Generation, Propagation, and Detection of Light Beams Carrying Orbital Angular Momentum
8-10 August 2018
OSA Headquarters, Washington, DC
- Brandon Cochenour, Naval Air Warfare Center Aircraft Division
- Eric Johnson, Clemson University
- Peter Morrison, Office of Naval Research
- Linda Mullen, Naval Air Warfare Center Aircraft Division
View the agenda here (PDF)
The unique ability to control the spatial structure of the amplitude and phase components, through spin angular momentum (SAM) or orbital angular momentum (OAM), results in novel techniques for a wide range of applications including sensing, imaging, optical manipulation, and communications. Conversely, analysis of amplitude and phase components arising from the natural generation of SAM/OAM through certain media reveals insight into the dynamics and properties of the medium itself.

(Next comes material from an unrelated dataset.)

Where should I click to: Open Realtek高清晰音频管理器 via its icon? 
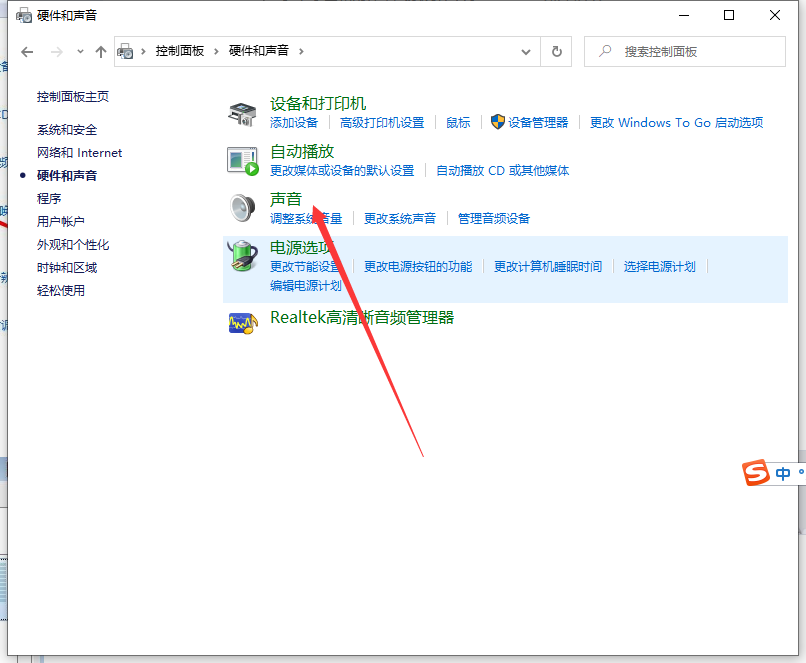click(243, 323)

The understanding of the current potential for propagation of laser light utilizing OAM in turbulent fields (with large Rytov numbers) through media like long distance - low altitude maritime atmospheric conditions or in turbid undersea conditions is of high importance. These interests include both propagation for irradiance through potential beam break up and branching that might occur with adaptive optics utilizing Gaussian beam structures, as well as beam coherence necessary for long range data communication. The ability to verify research based on experimental and theoretical studies on the effects of turbulence, scattering, non-linear phenomena, and transport media conditions will be discussed to determine if additional research in the field is sufficient - or requires additional study.
The use of phase-structured light beams in general represent exciting new techniques for optical manipulation and sensing. In order to exploit these unique optical properties, a greater fundamental understanding of OAM interaction with media at all scales is required. This understanding will lead to new methods in OAM generation and detection, and will reveal the uses of these modes for new and improved applications in remote sensing and communications. This Incubator aims to advance the study of this unique property of light.
Scope and Topics
The goal of this Incubator is to bring together researchers across government, industry, and academia to invigorate research and explore the potential of various OAM states in visible, near infrared and mid-infrared wavelengths of light. The Incubator aims to discuss the latest research on OAM light wave generation and detection as well as its interaction with matter on the atomic, molecular, and bulk scales.
Topics this Incubator aims to address include:
- New techniques for the generation and detection of unique optical modes (OAM, Bessel beams, Leguerre-Gauss beams, etc), including devices, materials, and systems.
- Interaction of OAM light waves on the atomic, molecular, and bulk scales.
- The propagation of OAM in the atmosphere and undersea, including experimental and theoretical studies on the effects of turbulence, scattering, non-linear phenomena, etc.
- New applications, including remote sensing, LIDAR, optical communications, high-energy applications, and more.
A Multidisciplinary University Research Initiative (MURI), sponsored by the Office of Naval Research (ONR), is expected as a result of the Incubator. MURI efforts involve teams of researchers investigating high priority topics and opportunities that intersect more than one traditional technical discipline. For many scientific problems, this multidisciplinary approach serves to stimulate innovations, accelerate research progress, and expedite transition of results to applications.